Pensando nisso, o Instituto Pólis publicou nesta semana um novo estudo internacional que coordenou no âmbito da Plataforma Global pelo Direito à Cidade, apontando caminhos para reversão da crise climática a partir do direito à cidade. Há diversas possibilidades concretas de democratizar e reequilibrar nossas cidades que impactariam positivamente a crise climática.

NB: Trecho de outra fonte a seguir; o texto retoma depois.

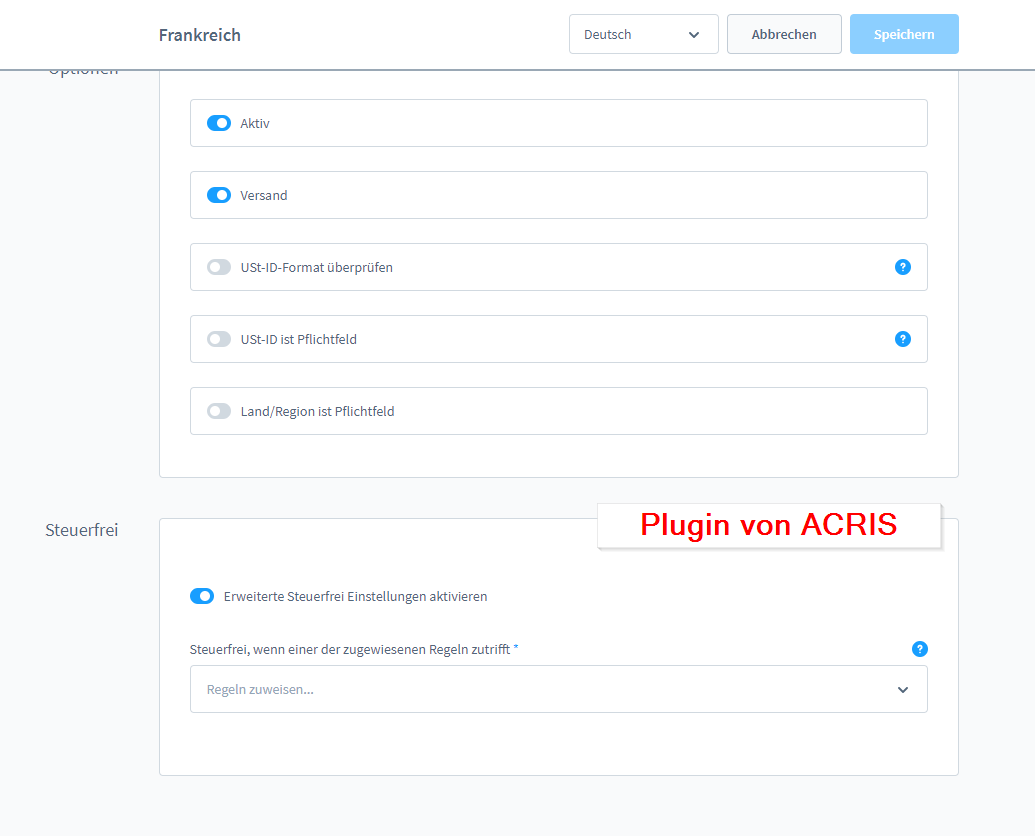Screen dimensions: 1035x836
Task: Click the Plugin von ACRIS label
Action: pyautogui.click(x=768, y=525)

A questão é que estes processos fogem da esfera individual de ação e, por isso, nos sentimos impotentes. Muitas pessoas acreditam que não são responsáveis pelo seu equacionamento. Queremos focar no micro, naquilo que temos poder de mudar e decidir sozinhos: vou comprar menos e mais conscientemente, vou separar o lixo para reciclagem, vou compostar o lixo orgânico da minha casa. Todas essas ações são importantes e também impactam, mas a escala do problema exige transcender a esfera individual. A mudança sistêmica é necessariamente coletiva. Em qual grupo ou coletivo você está engajado para promover essa mudança? De que maneira você está colocando essa questão para discussão no seu grupo de amigos? O que vocês podem fazer juntos? Sua vida depende disso.

Rodrigo Iacovini

Doutor em Planejamento Urbano e regional pela USP, é coordenador da Escola da Cidadania do Instituto Pólis e assessor da Global Platform for the Right to the City.